Reproduce, unchanged, the lines of the items below from the line containing "Where should I click to: Click Miaoli" up to and including the line containing "(x=57, y=167)".

+++

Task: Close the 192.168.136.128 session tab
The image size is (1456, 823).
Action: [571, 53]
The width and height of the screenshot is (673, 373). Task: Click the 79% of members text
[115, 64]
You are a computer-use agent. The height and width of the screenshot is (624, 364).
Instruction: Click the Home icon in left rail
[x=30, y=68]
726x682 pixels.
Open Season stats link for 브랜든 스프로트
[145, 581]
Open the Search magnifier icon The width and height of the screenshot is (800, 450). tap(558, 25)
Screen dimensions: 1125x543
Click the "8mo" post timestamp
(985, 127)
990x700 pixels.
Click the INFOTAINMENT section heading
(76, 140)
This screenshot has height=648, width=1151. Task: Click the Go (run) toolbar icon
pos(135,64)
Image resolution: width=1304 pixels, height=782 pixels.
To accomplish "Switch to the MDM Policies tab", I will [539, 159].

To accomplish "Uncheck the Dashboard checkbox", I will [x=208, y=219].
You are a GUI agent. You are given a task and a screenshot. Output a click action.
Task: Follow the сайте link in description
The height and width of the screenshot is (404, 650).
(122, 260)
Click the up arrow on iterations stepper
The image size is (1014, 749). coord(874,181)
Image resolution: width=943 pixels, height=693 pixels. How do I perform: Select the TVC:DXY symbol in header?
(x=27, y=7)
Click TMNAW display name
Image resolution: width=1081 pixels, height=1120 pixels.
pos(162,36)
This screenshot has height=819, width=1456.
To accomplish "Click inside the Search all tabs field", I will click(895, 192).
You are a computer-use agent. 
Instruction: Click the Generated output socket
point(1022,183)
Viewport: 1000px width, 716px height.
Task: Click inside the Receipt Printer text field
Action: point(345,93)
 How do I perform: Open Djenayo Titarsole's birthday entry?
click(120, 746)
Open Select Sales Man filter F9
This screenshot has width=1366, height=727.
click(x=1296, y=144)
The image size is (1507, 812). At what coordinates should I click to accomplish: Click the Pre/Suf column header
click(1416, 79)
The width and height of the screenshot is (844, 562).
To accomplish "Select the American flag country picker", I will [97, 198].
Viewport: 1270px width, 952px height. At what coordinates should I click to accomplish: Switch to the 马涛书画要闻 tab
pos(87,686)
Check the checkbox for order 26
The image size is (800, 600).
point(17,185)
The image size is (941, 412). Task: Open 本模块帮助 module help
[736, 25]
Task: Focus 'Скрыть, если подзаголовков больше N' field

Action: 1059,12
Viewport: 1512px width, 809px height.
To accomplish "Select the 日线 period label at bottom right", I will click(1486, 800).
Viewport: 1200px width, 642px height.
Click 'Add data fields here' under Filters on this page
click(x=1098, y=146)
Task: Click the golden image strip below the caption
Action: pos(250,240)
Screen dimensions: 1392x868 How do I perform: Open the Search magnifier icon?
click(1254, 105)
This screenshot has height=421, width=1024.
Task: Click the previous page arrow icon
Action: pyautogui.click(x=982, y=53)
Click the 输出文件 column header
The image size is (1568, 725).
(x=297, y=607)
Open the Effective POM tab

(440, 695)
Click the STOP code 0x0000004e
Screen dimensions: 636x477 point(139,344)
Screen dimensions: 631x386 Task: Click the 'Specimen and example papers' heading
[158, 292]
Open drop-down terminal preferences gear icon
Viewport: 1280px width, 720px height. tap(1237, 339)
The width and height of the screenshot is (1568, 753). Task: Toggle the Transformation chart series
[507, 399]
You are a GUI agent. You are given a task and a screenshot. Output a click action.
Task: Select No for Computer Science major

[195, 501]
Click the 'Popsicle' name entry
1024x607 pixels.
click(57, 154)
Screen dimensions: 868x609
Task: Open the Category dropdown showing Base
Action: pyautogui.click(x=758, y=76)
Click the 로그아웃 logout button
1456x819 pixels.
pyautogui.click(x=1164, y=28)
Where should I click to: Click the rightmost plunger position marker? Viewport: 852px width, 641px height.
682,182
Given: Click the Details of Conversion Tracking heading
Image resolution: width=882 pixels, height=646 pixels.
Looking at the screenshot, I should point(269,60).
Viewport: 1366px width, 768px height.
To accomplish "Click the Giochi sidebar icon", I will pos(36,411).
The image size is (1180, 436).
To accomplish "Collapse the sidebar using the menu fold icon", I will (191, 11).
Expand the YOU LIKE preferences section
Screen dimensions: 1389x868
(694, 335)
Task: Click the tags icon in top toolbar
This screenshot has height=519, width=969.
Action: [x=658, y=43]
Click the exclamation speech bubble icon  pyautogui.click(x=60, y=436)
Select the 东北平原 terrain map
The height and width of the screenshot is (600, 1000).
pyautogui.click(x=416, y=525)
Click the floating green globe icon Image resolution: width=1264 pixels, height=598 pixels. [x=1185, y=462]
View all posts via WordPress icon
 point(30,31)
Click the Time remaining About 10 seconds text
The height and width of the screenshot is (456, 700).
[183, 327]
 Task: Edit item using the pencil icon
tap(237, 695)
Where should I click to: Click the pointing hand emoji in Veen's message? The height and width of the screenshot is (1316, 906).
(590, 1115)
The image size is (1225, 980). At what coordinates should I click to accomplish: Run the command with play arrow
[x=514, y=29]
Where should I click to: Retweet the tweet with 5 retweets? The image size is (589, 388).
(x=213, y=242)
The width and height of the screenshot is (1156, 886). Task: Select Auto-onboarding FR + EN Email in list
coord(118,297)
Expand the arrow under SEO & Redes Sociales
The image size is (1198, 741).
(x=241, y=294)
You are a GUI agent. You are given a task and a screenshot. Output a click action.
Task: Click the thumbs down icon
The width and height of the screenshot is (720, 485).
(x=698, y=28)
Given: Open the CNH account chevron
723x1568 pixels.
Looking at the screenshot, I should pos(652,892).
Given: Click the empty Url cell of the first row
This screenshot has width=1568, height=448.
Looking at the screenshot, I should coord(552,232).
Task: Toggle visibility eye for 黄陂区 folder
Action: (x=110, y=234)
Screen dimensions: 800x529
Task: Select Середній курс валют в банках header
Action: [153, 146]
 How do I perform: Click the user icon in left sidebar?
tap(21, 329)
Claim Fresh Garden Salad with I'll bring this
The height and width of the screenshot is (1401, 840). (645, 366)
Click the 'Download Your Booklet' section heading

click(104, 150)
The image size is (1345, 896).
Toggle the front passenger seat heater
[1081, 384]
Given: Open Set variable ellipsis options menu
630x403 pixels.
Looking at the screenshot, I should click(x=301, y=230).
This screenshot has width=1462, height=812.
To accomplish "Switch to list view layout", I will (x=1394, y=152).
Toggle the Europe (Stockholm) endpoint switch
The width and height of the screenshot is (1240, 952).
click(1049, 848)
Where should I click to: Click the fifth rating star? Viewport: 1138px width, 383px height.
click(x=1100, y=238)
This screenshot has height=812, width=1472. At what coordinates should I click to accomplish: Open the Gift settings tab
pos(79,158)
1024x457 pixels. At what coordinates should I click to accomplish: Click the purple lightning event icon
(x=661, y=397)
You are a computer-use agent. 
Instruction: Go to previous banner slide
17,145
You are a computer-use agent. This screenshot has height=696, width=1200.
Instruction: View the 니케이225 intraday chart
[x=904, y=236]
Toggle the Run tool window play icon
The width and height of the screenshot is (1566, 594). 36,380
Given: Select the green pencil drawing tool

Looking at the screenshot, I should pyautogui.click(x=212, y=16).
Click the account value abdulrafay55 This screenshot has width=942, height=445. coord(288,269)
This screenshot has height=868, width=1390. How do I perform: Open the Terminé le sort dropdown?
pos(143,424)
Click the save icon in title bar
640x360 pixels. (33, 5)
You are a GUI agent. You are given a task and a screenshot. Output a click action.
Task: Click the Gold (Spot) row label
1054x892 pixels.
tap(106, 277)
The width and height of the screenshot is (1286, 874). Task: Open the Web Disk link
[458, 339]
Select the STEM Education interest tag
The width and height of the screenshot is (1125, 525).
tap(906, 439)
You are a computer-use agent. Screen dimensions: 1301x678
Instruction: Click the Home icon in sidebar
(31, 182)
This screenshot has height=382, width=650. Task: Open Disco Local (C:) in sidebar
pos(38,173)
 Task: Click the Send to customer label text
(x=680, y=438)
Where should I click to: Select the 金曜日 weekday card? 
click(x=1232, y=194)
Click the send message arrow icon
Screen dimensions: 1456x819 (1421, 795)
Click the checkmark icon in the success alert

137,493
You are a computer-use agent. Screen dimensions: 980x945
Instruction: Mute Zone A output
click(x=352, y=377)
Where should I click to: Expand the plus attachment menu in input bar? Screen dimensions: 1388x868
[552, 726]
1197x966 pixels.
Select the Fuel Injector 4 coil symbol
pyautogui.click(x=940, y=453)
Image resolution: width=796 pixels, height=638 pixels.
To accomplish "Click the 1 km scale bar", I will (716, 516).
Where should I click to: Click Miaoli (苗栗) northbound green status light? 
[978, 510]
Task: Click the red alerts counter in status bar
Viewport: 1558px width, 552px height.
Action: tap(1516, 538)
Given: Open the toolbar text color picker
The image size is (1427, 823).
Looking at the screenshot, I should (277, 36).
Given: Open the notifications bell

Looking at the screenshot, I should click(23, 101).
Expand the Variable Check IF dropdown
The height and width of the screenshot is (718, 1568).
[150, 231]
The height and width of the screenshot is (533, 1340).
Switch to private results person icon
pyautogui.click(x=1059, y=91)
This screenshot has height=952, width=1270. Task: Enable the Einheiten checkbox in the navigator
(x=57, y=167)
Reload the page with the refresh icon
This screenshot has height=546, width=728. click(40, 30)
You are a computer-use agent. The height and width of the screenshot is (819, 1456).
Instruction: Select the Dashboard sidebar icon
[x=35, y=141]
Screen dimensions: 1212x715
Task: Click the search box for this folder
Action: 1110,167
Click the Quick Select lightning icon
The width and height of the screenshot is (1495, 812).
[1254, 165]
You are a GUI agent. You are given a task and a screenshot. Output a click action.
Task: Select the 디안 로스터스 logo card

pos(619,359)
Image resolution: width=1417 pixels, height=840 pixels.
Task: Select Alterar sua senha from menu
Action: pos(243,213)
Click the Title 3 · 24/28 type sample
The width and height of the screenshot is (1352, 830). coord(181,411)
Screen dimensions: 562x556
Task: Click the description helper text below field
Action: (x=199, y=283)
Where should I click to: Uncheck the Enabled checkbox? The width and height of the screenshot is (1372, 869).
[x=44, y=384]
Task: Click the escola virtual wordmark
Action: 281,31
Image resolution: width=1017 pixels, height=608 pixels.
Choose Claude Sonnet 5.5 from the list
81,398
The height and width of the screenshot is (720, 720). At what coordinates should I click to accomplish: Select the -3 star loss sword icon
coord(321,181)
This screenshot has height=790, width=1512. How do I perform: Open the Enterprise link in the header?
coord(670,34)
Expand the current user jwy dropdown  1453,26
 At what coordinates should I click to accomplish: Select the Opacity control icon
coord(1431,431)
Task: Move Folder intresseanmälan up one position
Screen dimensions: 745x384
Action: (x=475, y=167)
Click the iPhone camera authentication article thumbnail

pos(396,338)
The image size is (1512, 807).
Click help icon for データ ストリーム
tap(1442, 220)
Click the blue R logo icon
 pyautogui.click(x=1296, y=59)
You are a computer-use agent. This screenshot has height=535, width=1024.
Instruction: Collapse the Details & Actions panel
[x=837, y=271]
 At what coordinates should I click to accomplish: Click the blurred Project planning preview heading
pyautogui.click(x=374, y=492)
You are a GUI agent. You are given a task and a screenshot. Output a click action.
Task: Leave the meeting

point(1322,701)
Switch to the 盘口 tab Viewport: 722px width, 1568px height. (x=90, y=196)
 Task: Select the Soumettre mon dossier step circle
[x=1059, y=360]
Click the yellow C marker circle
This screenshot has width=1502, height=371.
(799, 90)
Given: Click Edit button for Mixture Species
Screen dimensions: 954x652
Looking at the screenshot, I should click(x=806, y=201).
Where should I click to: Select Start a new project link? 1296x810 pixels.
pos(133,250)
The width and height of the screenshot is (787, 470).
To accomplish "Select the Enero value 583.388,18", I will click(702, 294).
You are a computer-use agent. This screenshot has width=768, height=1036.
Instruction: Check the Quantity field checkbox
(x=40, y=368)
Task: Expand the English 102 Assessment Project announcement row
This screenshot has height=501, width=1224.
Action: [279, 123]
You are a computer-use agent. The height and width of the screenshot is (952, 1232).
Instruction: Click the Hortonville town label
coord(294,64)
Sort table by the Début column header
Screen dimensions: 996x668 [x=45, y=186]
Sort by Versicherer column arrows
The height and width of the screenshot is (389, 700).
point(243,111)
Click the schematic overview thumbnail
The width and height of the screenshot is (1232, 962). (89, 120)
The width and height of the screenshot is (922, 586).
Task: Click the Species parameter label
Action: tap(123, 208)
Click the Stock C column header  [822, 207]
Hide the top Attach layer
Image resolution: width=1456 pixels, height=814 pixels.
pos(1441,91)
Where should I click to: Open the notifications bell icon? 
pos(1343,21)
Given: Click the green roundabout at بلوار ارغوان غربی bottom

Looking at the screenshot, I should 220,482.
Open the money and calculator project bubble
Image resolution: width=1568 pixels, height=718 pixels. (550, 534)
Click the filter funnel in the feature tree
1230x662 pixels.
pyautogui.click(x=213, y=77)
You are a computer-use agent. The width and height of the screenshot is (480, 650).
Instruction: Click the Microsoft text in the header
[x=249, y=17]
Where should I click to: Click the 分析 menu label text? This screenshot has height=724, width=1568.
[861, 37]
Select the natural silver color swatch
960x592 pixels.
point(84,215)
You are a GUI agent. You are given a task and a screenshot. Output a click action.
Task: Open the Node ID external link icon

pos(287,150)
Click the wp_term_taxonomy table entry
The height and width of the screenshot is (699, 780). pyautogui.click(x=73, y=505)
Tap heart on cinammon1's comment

+++

- **SOLUTION BELOW**:
Where should I click to: Click Miaoli (苗栗) northbound green status light? 
[978, 510]
Task: Click the red alerts counter in status bar
Viewport: 1558px width, 552px height.
Action: tap(1516, 538)
Given: Open the toolbar text color picker
The image size is (1427, 823).
Looking at the screenshot, I should (277, 36).
Given: Open the notifications bell

Looking at the screenshot, I should click(23, 101).
Expand the Variable Check IF dropdown
The height and width of the screenshot is (718, 1568).
[150, 231]
The height and width of the screenshot is (533, 1340).
Switch to private results person icon
pyautogui.click(x=1059, y=91)
This screenshot has height=952, width=1270. Task: Enable the Einheiten checkbox in the navigator
(x=57, y=167)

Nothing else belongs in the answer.